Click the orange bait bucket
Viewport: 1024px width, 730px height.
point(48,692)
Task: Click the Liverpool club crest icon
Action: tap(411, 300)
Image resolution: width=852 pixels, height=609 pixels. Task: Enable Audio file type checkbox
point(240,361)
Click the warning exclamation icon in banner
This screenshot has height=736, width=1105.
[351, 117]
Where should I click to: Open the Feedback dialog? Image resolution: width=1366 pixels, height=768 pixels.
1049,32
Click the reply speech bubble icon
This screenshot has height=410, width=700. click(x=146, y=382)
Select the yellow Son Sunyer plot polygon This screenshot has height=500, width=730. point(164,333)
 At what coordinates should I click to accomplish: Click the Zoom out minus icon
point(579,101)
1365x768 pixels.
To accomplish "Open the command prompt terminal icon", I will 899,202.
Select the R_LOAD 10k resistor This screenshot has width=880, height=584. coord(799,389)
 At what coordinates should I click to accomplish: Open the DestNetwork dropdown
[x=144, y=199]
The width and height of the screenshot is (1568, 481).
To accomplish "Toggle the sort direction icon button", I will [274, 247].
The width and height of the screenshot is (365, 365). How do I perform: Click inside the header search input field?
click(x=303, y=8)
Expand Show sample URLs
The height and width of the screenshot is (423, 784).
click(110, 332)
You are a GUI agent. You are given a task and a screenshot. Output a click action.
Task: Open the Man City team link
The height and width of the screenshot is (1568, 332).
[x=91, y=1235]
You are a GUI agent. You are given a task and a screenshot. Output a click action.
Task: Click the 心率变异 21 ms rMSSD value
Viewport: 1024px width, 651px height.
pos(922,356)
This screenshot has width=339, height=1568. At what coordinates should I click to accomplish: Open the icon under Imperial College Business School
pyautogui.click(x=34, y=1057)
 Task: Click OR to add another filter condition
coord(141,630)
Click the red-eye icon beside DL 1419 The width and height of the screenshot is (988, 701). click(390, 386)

────────────────────────────────────────

Every entry must appear again in the answer, exactly as written.

**The completed task**.
Click the orange bait bucket
Viewport: 1024px width, 730px height.
point(48,692)
Task: Click the Liverpool club crest icon
Action: tap(411, 300)
Image resolution: width=852 pixels, height=609 pixels. Task: Enable Audio file type checkbox
point(240,361)
Click the warning exclamation icon in banner
This screenshot has height=736, width=1105.
[351, 117]
Where should I click to: Open the Feedback dialog? Image resolution: width=1366 pixels, height=768 pixels.
1049,32
Click the reply speech bubble icon
This screenshot has height=410, width=700. click(x=146, y=382)
Select the yellow Son Sunyer plot polygon This screenshot has height=500, width=730. point(164,333)
 At what coordinates should I click to accomplish: Click the Zoom out minus icon
point(579,101)
1365x768 pixels.
To accomplish "Open the command prompt terminal icon", I will 899,202.
Select the R_LOAD 10k resistor This screenshot has width=880, height=584. coord(799,389)
 At what coordinates should I click to accomplish: Open the DestNetwork dropdown
[x=144, y=199]
The width and height of the screenshot is (1568, 481).
To accomplish "Toggle the sort direction icon button", I will [274, 247].
The width and height of the screenshot is (365, 365). How do I perform: Click inside the header search input field?
click(x=303, y=8)
Expand Show sample URLs
The height and width of the screenshot is (423, 784).
click(110, 332)
You are a GUI agent. You are given a task and a screenshot. Output a click action.
Task: Open the Man City team link
The height and width of the screenshot is (1568, 332).
[x=91, y=1235]
You are a GUI agent. You are given a task and a screenshot. Output a click action.
Task: Click the 心率变异 21 ms rMSSD value
Viewport: 1024px width, 651px height.
pos(922,356)
This screenshot has width=339, height=1568. At what coordinates should I click to accomplish: Open the icon under Imperial College Business School
pyautogui.click(x=34, y=1057)
 Task: Click OR to add another filter condition
coord(141,630)
Click the red-eye icon beside DL 1419 The width and height of the screenshot is (988, 701). click(390, 386)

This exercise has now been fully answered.